Aunque pensándolo bien hay otras siete Corrientes que nos identifican y que son menos emblemáticas, menos convencionales y que no registran ni las enciclopedias, ni las laboriosas guías turísticas del universo.

Convencionalmente se dice que lo de las Siete Corrientes se debe al detalle geográfico de las siete puntas que fatigan el caudaloso río Paraná y que produce sendas correntadas al pie de nuestro ámbito.

Paralelamente a esas siete puntas harto visibles bautizadas Arazatí, Tacuara, Tacurú o Ñaró, San Sebastián, Arazá, Yatictá y Aldana, el turista descubre otras siete Corrientes, obviamente, nada emblemáticas. Indignas de la heráldica.

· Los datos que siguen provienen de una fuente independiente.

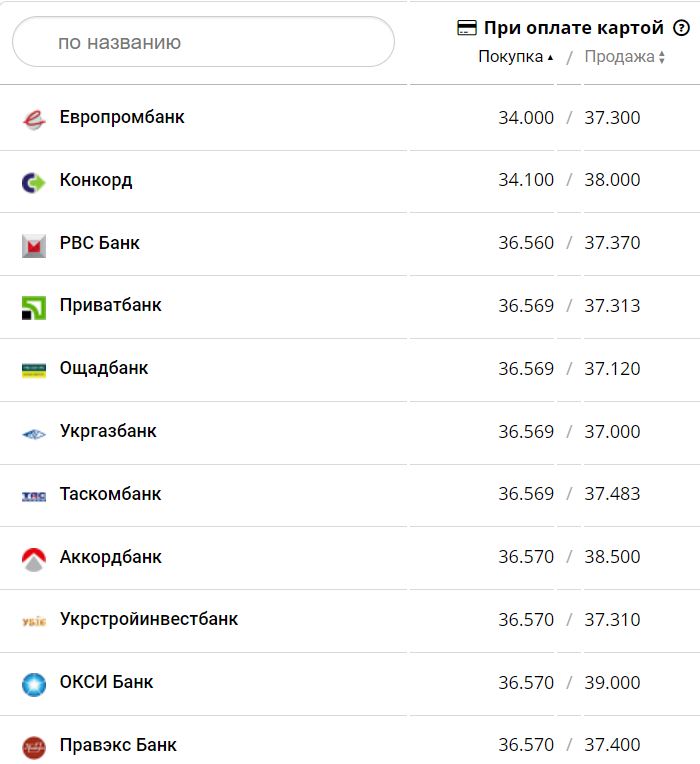Select the При оплате картой header
This screenshot has height=764, width=700.
573,28
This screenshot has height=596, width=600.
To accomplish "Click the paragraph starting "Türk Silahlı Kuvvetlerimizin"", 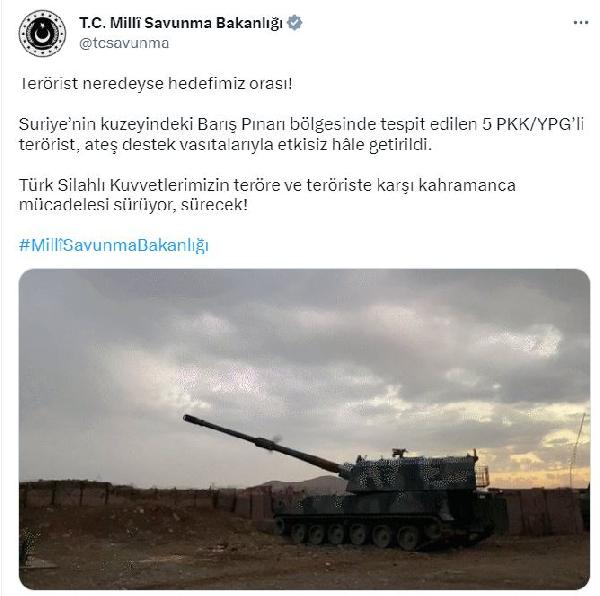I will click(x=267, y=195).
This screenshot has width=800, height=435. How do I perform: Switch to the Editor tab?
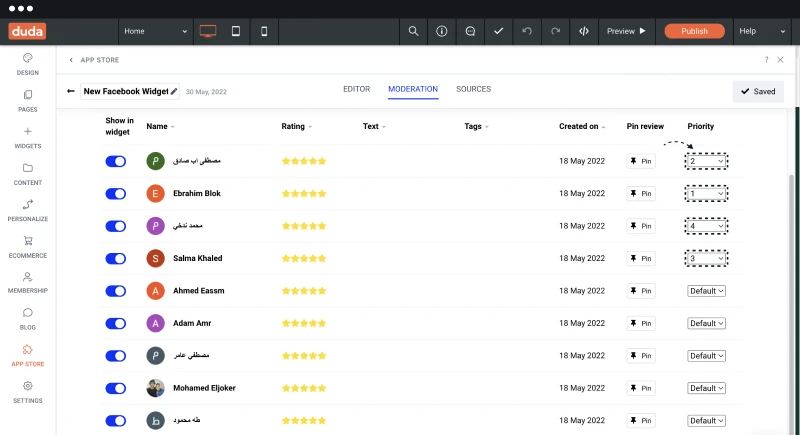[x=357, y=89]
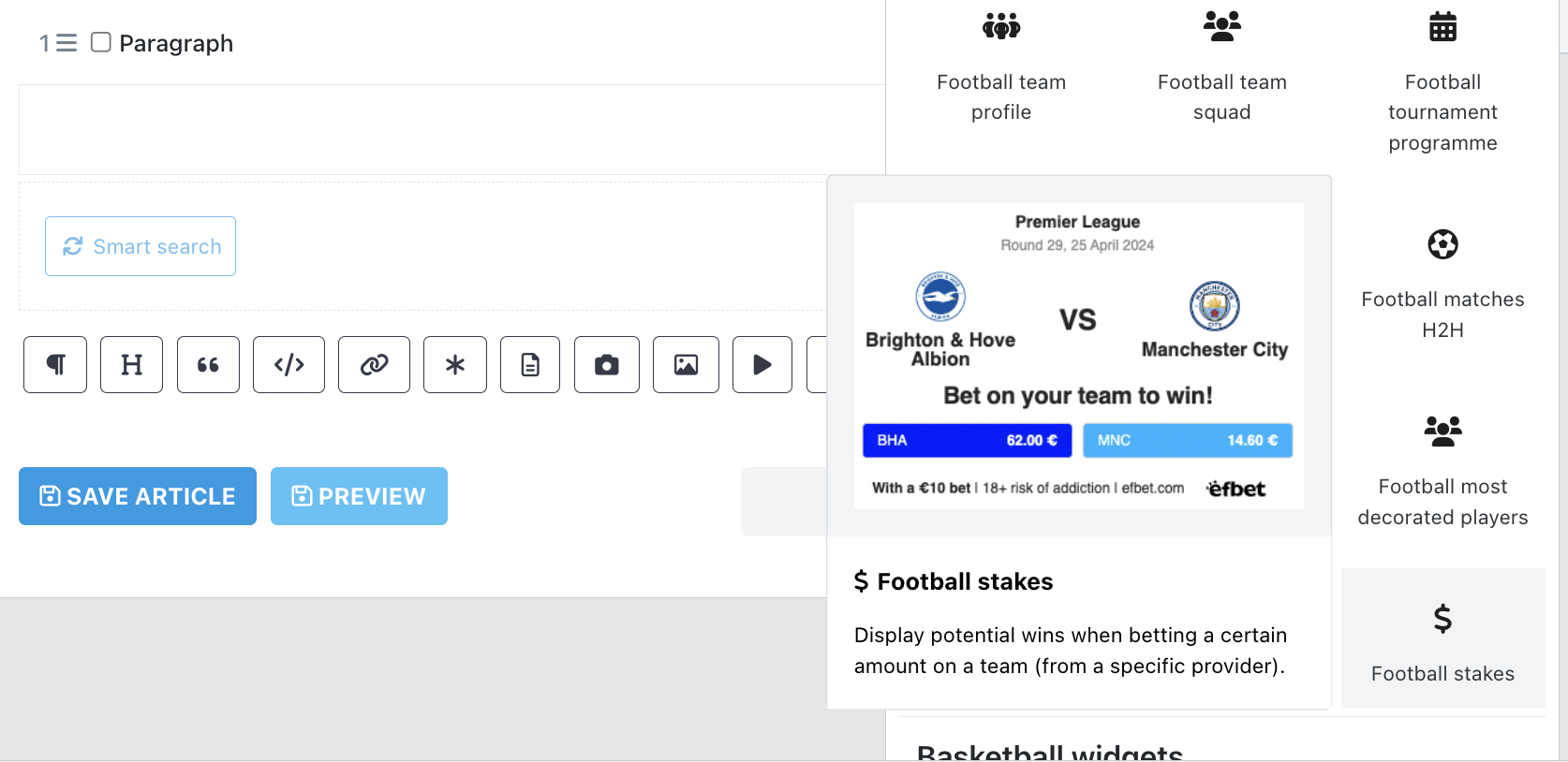Add a heading block with H icon
1568x762 pixels.
[131, 364]
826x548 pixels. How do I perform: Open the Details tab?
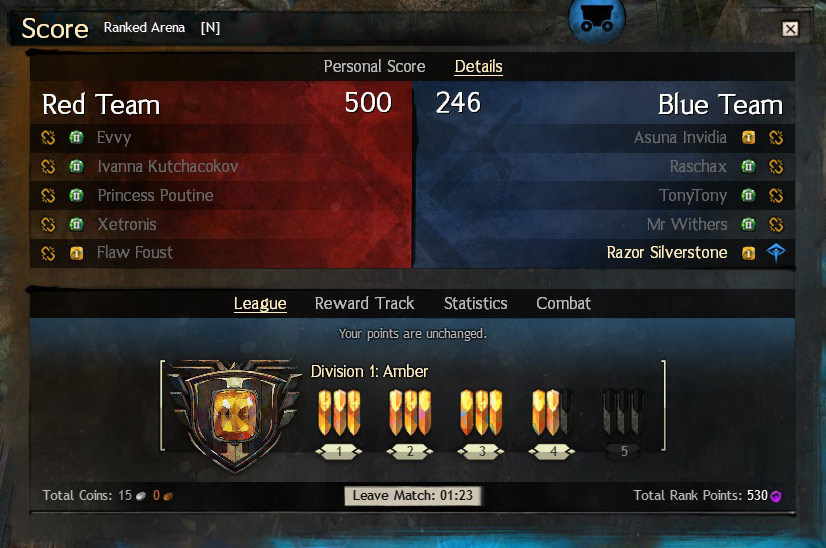pos(478,66)
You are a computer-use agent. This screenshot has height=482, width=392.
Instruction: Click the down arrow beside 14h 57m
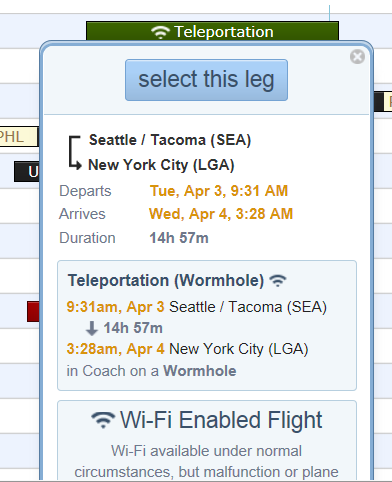[92, 328]
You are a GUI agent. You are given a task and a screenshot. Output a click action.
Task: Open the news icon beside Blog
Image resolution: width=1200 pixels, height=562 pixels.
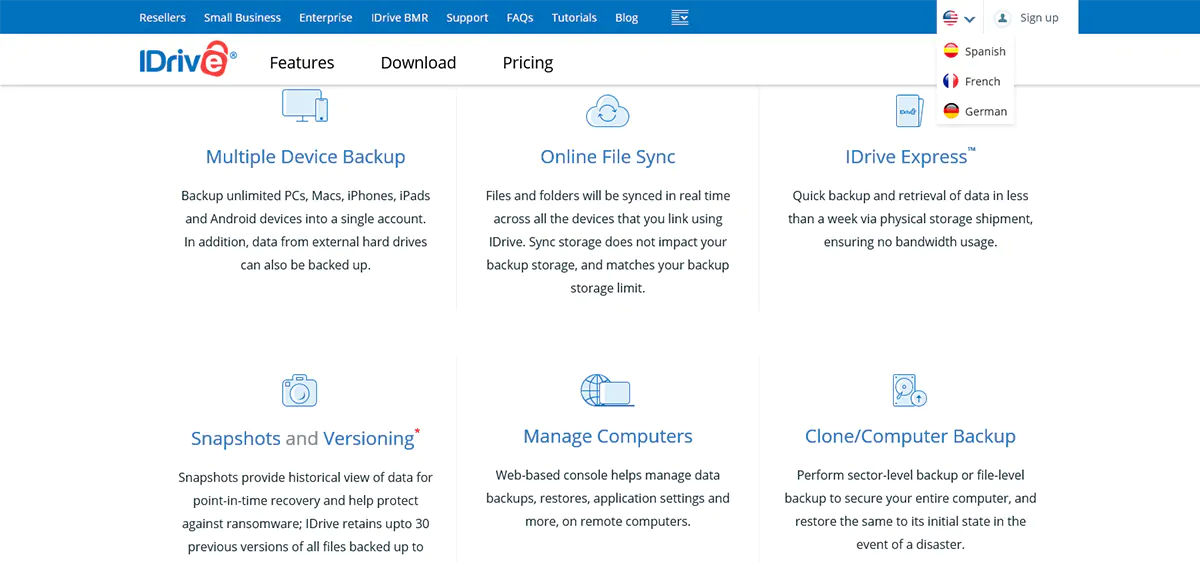coord(680,17)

Son las Corrientes de la envidia, la soberbia, la avaricia, la gula, la pereza, la lujuria y la ira.

Claro que estas siete Corrientes no son pecados capitales exclusivos de esta capital, como quizá tampoco lo sean las siete puntas de tierra que se avalanzan sobre nuestro Paraná profundo como grito de hombre.

Sin embargo la coincidencia de que a cada una de las siete puntas de Corrientes corresponda un pecado capital es cosa nuestra. Sólo nuestra. De los correntinos. De los que estamos sumergidos en las Siete Corrientes.

Es, por ejemplo, responsabilidad nuestra de que en un balneario que se extiende precisamente entre dos de esas siete puntas de la heráldica correntina (Malvinas) se practiquen simultáneamente cuatro de los siete pecados capitales.

En esa playa de arena (cuya tibieza hay que sentir con los pies desnudos antes que escribir sobre ese calor), mujeres de ambas orillas originaron al exhibir “displicentemente”, digámoslo con lenguaje estudiantil, sus glúteos y glándulas mamarias: la envidia primero y la soberbia después, de sus iguales y luego la lujuria y la ira de los hombres. Los hombres que se trenzaron en una batalla a lo Troya donde se combatió por la belleza.

La batalla campal provocada casi deriva en un conflicto interprovincial. (Muchas de las mujeres manoseadas por lujuriosos correntinos, eran chaqueñas). Ya no estamos para amonedar epítetos, ni para disparar verbos venenosos, pero permítasenos escribir que la belleza de nuestras mujeres resalta casi siempre procaz. Esa misma Corriente de lujuria también tiene una vidriera periódica en los corsos correntinos donde nuestras mujeres vuelven a enseñar sus tentadoras redondeces.

En cuanto a la Corriente de la gula, se extiende por sobre nuestros platos típicos, incluyendo el sabroso cordero paiubrero, etc. Y no hablemos de la pereza del correntino. Esa Corriente de la pereza es la que en este momento nos ataca.